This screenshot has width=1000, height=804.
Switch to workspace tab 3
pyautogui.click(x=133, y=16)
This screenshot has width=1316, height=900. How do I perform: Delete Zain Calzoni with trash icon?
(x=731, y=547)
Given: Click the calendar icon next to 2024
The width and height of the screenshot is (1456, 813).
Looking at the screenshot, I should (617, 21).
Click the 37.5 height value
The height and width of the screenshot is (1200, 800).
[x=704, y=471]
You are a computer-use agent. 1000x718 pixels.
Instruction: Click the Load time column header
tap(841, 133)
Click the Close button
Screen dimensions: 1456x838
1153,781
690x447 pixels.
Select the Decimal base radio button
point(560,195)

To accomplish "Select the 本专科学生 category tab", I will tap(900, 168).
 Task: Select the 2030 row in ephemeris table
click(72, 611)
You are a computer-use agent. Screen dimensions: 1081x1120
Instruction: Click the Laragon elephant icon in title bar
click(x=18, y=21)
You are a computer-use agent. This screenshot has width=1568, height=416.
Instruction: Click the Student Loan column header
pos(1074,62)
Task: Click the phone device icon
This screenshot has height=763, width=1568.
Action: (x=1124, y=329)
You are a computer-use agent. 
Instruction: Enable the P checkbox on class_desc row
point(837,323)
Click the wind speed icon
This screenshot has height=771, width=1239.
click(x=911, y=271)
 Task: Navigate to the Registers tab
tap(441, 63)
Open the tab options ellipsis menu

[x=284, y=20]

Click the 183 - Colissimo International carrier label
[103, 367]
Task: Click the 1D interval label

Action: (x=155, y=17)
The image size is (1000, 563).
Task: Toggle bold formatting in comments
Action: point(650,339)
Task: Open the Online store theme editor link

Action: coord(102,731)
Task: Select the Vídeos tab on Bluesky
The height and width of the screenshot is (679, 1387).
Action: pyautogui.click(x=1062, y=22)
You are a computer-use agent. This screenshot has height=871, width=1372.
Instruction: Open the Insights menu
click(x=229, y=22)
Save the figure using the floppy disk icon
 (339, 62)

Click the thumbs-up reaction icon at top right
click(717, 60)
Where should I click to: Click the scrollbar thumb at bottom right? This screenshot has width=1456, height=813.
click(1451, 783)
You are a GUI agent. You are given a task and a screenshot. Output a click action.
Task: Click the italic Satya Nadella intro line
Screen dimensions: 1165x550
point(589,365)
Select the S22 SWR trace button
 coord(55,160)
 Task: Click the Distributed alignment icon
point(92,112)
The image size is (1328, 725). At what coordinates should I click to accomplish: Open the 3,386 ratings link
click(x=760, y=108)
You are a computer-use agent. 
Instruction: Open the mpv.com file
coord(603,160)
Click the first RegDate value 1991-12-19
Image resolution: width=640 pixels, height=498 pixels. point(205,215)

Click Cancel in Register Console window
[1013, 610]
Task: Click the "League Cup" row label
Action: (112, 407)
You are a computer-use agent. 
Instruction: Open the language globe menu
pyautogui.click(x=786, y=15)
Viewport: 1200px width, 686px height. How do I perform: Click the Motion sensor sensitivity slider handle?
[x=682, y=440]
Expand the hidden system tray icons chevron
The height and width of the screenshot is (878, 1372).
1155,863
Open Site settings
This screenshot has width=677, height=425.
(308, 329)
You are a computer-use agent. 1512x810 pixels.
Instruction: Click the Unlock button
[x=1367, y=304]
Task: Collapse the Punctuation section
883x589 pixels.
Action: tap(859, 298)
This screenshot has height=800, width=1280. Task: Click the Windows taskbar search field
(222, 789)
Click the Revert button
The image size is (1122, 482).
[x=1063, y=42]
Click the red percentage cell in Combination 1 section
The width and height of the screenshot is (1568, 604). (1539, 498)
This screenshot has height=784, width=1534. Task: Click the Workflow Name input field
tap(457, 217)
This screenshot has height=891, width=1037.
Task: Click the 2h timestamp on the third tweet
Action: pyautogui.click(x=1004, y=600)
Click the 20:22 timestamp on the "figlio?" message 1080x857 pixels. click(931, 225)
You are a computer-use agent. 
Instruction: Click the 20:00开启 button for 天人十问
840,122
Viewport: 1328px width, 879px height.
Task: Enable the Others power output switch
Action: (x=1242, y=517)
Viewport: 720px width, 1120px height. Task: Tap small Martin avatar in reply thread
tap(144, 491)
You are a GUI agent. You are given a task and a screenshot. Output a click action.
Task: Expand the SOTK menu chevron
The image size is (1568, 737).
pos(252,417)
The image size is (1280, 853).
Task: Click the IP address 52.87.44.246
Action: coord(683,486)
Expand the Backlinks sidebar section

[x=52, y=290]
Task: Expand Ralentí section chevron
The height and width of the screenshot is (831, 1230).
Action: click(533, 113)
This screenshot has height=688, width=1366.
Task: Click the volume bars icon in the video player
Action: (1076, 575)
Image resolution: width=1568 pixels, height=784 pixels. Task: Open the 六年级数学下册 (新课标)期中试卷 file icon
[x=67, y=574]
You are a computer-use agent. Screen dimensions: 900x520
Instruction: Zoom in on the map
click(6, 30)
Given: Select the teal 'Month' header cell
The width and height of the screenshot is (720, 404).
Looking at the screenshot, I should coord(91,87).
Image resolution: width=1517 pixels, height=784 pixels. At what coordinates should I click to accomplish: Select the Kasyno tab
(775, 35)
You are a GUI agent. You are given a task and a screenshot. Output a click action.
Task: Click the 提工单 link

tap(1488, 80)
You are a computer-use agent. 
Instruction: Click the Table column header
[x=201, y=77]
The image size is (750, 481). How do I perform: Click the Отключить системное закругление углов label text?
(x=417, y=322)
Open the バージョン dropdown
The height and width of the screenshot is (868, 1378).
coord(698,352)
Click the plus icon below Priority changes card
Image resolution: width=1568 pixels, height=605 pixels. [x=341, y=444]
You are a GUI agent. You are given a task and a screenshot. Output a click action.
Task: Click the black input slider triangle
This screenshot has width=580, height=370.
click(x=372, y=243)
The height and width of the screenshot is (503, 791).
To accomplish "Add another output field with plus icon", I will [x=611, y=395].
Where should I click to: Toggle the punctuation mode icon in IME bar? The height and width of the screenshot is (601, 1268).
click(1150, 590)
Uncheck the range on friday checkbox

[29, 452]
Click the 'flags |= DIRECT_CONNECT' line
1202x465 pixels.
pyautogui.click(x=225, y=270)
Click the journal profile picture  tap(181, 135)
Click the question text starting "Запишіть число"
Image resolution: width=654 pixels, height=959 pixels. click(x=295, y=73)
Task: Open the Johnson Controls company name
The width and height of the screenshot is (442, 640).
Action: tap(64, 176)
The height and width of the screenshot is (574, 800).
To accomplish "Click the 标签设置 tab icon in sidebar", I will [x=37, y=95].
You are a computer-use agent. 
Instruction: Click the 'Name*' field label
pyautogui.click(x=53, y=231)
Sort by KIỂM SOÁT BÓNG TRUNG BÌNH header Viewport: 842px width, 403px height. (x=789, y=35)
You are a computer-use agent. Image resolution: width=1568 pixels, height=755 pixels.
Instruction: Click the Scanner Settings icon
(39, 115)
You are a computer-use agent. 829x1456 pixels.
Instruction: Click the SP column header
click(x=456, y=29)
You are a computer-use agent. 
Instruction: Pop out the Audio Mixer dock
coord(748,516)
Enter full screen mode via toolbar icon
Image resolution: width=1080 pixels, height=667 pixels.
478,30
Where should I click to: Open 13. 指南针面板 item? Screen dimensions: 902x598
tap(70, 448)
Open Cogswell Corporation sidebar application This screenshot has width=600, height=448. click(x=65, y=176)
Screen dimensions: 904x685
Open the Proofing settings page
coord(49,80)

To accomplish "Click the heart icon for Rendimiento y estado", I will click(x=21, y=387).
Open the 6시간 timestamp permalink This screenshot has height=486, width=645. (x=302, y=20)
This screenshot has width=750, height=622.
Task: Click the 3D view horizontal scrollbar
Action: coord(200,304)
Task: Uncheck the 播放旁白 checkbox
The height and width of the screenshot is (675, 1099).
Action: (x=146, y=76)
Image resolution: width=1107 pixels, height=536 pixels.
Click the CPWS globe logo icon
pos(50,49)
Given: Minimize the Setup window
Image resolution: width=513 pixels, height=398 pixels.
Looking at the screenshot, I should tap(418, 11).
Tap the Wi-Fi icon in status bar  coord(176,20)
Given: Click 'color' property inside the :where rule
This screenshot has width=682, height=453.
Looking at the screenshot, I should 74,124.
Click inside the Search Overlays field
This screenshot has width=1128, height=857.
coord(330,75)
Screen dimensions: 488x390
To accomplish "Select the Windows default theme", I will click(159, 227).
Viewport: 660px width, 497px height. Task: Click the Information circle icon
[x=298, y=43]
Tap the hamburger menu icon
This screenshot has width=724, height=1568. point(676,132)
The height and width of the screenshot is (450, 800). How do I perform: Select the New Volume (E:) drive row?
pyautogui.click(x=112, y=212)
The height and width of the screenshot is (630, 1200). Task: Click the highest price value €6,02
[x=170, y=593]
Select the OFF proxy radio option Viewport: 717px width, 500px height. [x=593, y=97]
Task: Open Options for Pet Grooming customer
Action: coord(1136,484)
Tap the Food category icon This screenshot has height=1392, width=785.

● ● ● ●

▶ _Task details_
In the listing above, find the line containing "Open Cogswell Corporation" and the line containing "Task: Uncheck the 播放旁白 checkbox", then retype both and every line between them exactly, with nothing else.

▶ _Written solution_
Open Cogswell Corporation sidebar application This screenshot has width=600, height=448. click(x=65, y=176)
Screen dimensions: 904x685
Open the Proofing settings page
coord(49,80)

To accomplish "Click the heart icon for Rendimiento y estado", I will click(x=21, y=387).
Open the 6시간 timestamp permalink This screenshot has height=486, width=645. (x=302, y=20)
This screenshot has width=750, height=622.
Task: Click the 3D view horizontal scrollbar
Action: coord(200,304)
Task: Uncheck the 播放旁白 checkbox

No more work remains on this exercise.